Gap between Calif., US growth to narrow Republican tax bill would increase economic growth

The California Lutheran University Center for Economic Research and Forecasting has released its 2017 Fourth Quarter California and United States Forecast.


  • Given that economic theory is clear regarding the detrimental impact of higher taxes and regulation on the economy, we are continuing to forecast a narrowing of California’s growth premium over the U.S. While our forecast maintains the state’s economy will be stronger than the nation’s for the next few quarters, by 2019 the growth advantage will be negligible.
  • The current forecast of economic activity in the U.S. calls for growth to average 2.2 percent over the next eight quarters. This is an upward revision to previous forecasts, but it in no way signals a regime change whereby the U.S. economy has broken free of the pattern of anemic growth.
  • The Republican tax bill is a combination of necessary reforms and a few disappointing compromises which, on net, would increase the rate of economic growth in the United States if it passes.

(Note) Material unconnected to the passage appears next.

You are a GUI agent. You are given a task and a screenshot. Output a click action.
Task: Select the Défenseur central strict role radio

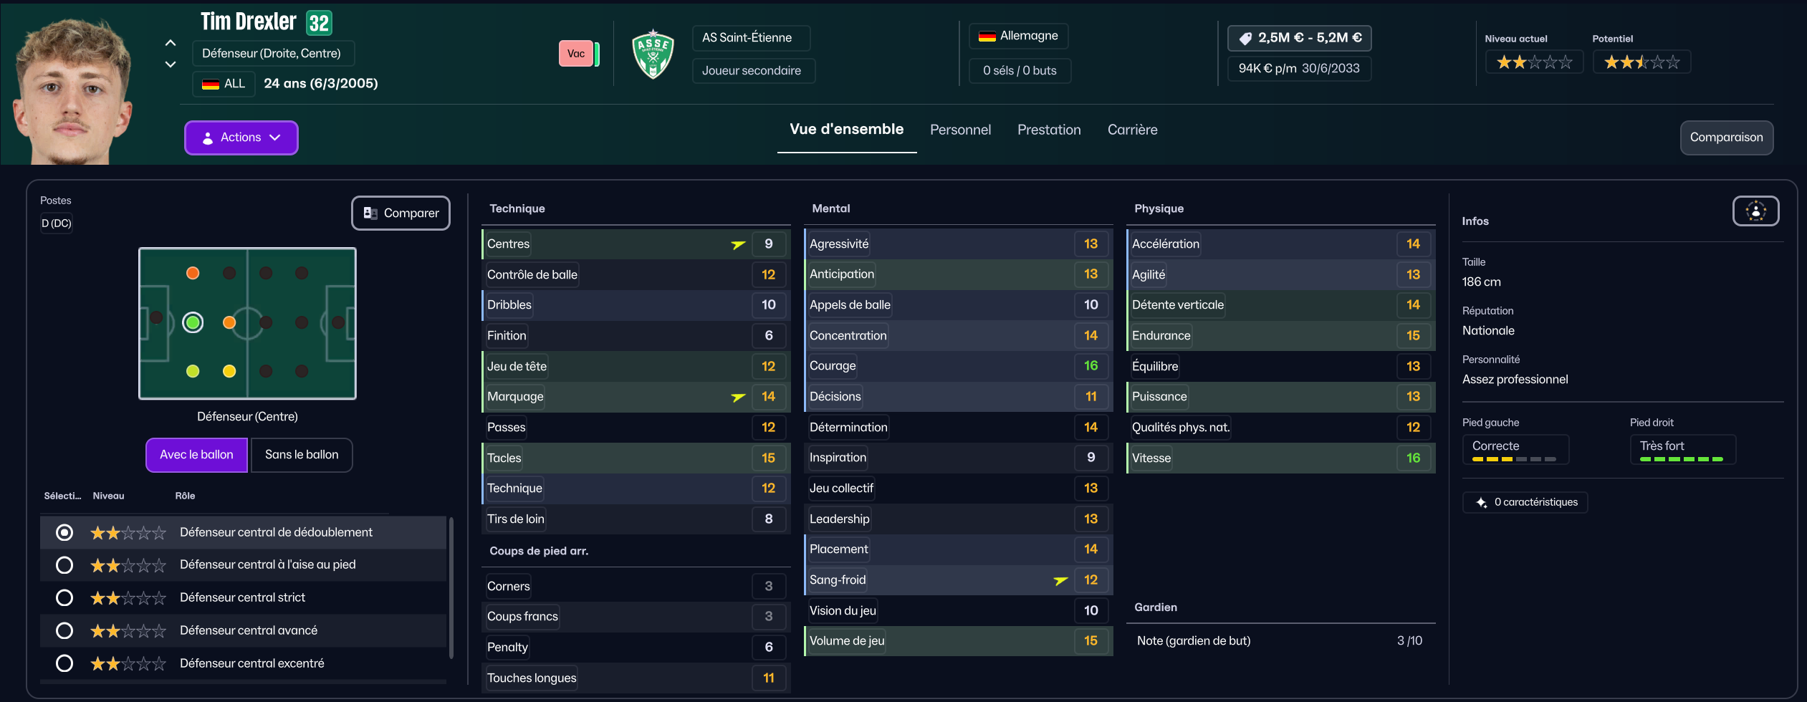64,598
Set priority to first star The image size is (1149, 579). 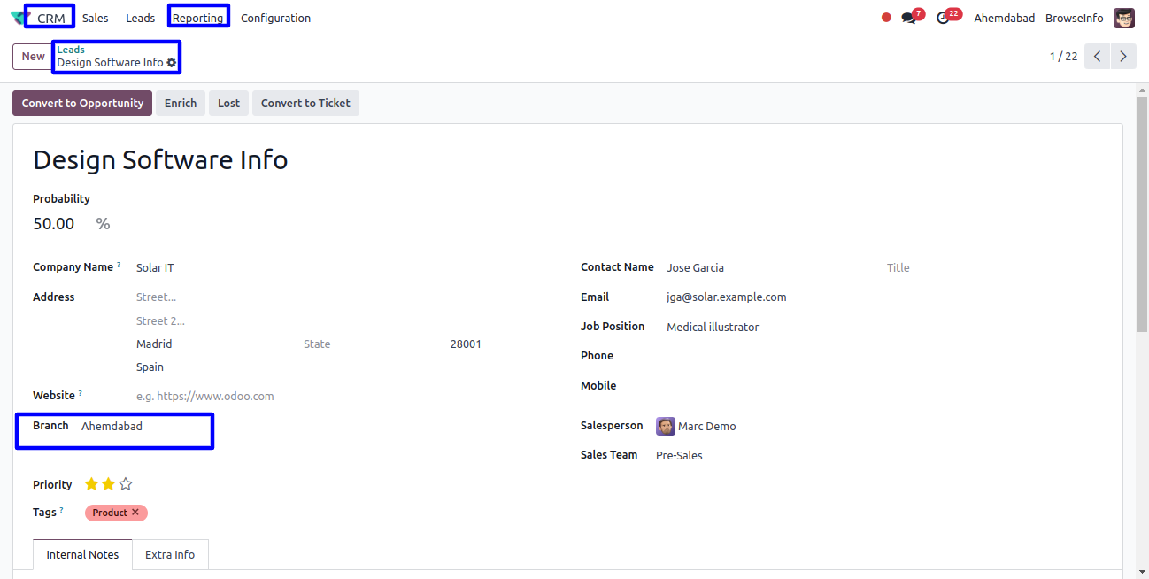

  • The benefits of reducing the U.S. corporate tax rate from 35 percent to 21 percent as outlined in the conference bill will be enjoyed most by workers. While theoretical studies have produced mixed results, empirical studies of corporate taxes are clear and consistent: Corporate taxes are not borne by wealthy investors who hold company stock, millionaire CEOs and other ivory tower executives. The corporate tax is borne by labor, in the form of lower wages and other forms of compensation. 
  • We see reason for caution, not optimism, in the recent stock market gains.
  • The Federal Reserve’s interest-on-excess-reserves policy will continue to constrain economic growth until the policy is ended.